ABOUT THIS TASK:
From the entries below, pull out each line where "will" appears.

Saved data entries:
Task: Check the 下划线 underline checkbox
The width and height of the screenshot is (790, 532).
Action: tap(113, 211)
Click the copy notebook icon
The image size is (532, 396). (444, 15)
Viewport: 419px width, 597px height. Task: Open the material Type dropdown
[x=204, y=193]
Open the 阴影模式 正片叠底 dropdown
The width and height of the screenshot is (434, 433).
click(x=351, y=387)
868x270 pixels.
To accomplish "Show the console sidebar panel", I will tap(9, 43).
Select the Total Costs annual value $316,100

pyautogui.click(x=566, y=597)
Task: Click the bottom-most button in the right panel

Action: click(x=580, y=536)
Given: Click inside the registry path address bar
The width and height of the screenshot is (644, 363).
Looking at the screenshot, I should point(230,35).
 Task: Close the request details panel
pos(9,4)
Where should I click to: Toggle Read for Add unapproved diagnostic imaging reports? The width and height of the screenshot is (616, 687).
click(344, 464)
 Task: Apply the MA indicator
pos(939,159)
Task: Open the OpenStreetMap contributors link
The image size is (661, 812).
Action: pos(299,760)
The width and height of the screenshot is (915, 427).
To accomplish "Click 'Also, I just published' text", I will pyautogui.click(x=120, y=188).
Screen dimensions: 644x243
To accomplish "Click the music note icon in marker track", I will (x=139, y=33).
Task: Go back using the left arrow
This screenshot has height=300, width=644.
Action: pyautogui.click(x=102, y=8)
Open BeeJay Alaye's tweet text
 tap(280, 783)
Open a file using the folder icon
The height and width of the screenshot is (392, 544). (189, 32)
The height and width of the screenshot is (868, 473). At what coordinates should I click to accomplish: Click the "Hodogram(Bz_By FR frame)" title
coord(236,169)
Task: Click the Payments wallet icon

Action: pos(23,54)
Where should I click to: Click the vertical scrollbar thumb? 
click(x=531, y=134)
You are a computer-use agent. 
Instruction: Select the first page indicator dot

SOLUTION TO THIS PROBLEM:
To accomplish "Show the console sidebar panel", I will tap(9, 43).
To accomplish "Click 'Also, I just published' text", I will pyautogui.click(x=120, y=188).
To accomplish "Click the music note icon in marker track", I will (x=139, y=33).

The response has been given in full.